Ученые все подготовили для организации Кавказского заповедника. Подали документы в правительство. Вот-вот должно было последовать высочайшее решение. Но наместник Кавказа отверг предложение ученых. А потом началась война, умер наместник, его преемником стал командующий войсками, брат царя, и уже никто не вспоминал о зубрах и сохранении природы.
Сразу же после образования Временного правительства Шапошников поехал в Екатеринодар и попал на прием к атаману Войска Кубанского генералу Бабычу. Тот еще держал власть в своих руках, но с каждым днем все более понимал, что время безраздельного самоуправления уходит. Тогда и он принял обличие демократа, всем улыбался и ни в чем не отказывал. Шапошников удостоился пожатия руки, генерал заговорил о событиях в Петрограде, вздохнул и, сказавши негромко: «Страшен сон, да милостив бог», выслушал дело Шапошникова. Тут же вызвал писаря и продиктовал: «Временно, до установления истинного хозяина в бывшей великого князя Сергея Михайловича Охоте, канцелярия наказного атамана учреждает охрану лесов и дикого зверя и поручает лесничему Христофору Шапошникову наблюдение за порядком в границах Кубанской охоты».
Не успел Шапошников вернуться в Майкоп, как узнал, что генерал лишился своих полномочий.
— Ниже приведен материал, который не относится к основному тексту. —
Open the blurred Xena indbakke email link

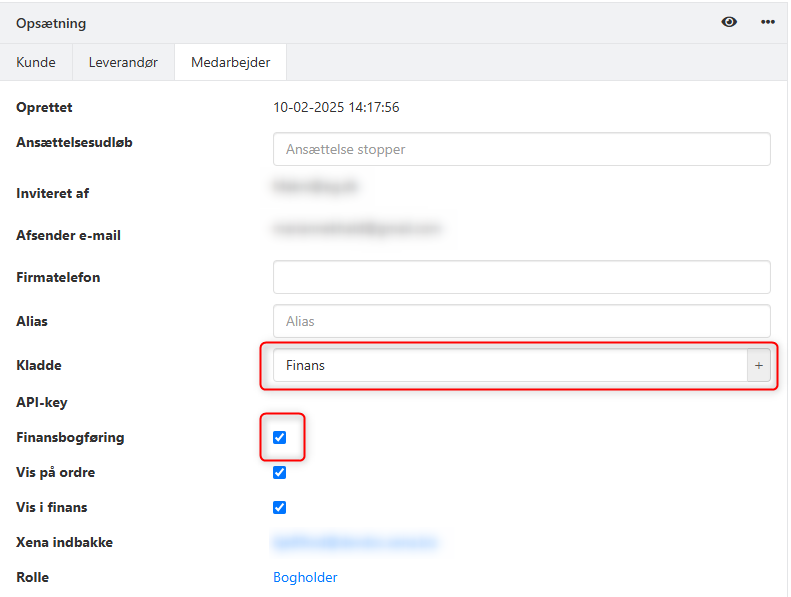(x=355, y=543)
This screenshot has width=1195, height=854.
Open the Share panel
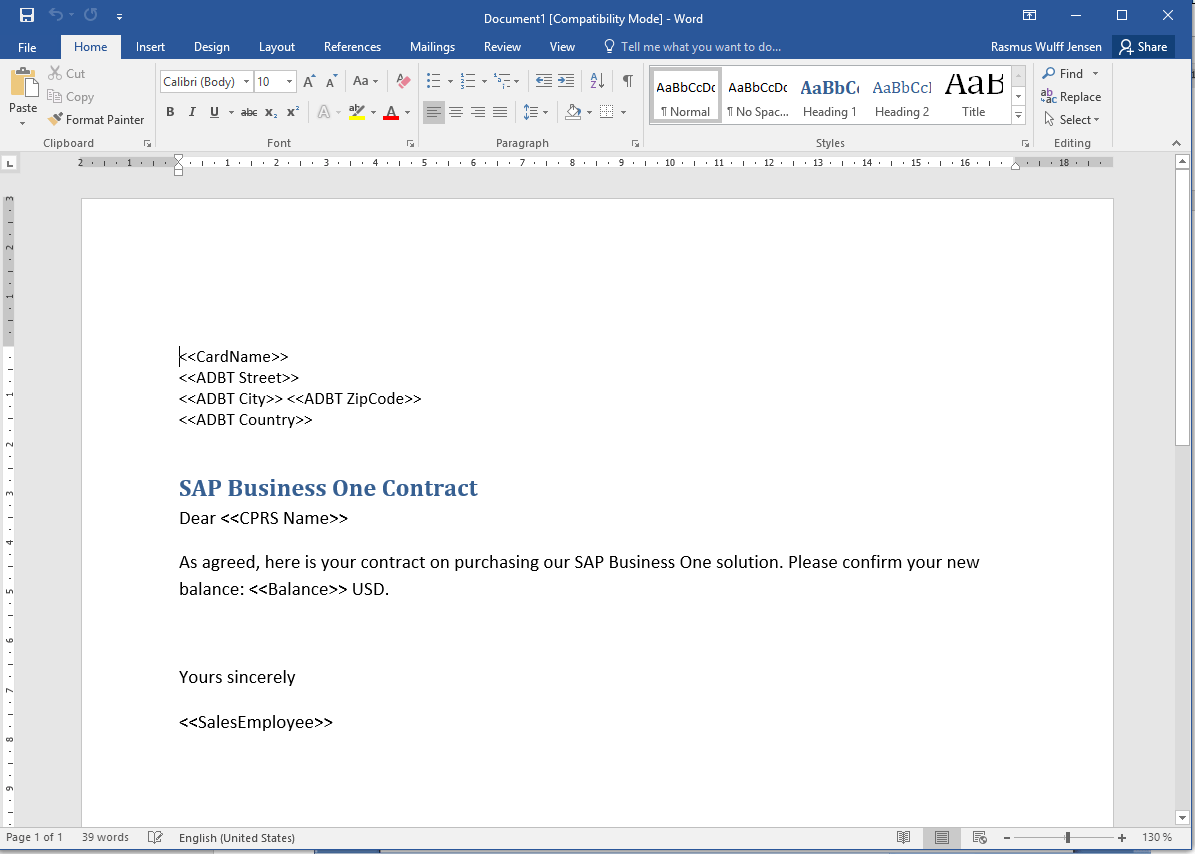1143,46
На его место пришел член Государственной думы Кондрат Бардиж, «народный избранник», комиссар Временного правительства на Кубани.
В апреле 1917 года настойчивый Христофор Георгиевич поехал в город еще раз. Он попал туда в дни манифестаций. Гремели оркестры, толпа кричала «ура!», Бардиж, явно перенявший у Керенского адвокатское краснословие, выступал на разных собраниях и митингах по пять раз на день. И когда лесничий прорвался, наконец, к нему, Бардиж, не глядя на посетителя, пожал руку, пробежал глазами прошение и процитировал свои же слова из только что произнесенной речи:
— «Общинные земли станиц и хуторов, леса и угодья составляют общее достояние казачества…» — А потом уже добавил: — Не время говорить о сохранении великокняжеской Охоты…
— Но зубры, доисторические звери… Их перестреляют!
— Проявите самостоятельность, согласуйте с казачьим кругом в предгорных станицах. Не станем подрывать только что рожденную демократию!
Бардиж уже не мог говорить просто. Только высокими фразами. И все же Христофор Георгиевич добыл в новой канцелярии бумагу, уполномочивающую «лесничего Шапошникова, в пределах дозволенного обстановкой, продолжать охрану лесов и дикого зверя в бывшей Кубанской охоте».
Эта бумага лежала теперь на столе. Что она значила? Мы только что узнали: 14 марта в Екатеринодар вошли революционные войска, власть перешла в руки ревкома. Упоминались новые фамилии: Кравченко, Автономов, Полуян, Ивницкий. Все члены Кубанской рады, Кондрат Бардиж и отряды генерала Покровского покинули город и укрылись в лесах у Горячего Ключа.
Ночью вызвездило и прояснилось. Свежевыпавший снег нестерпимо заблестел. На солнце быстро оттаивали стволы дубов и сосен. Лес у Псебая грелся под мартовскими лучами, стоял тихий и умиротворенный. С деревьев падали пласты снега, ветки взмывали вверх. Этот шорох, уханье снега, солнце, детские голоса на улице, синее небо — все говорило о весне.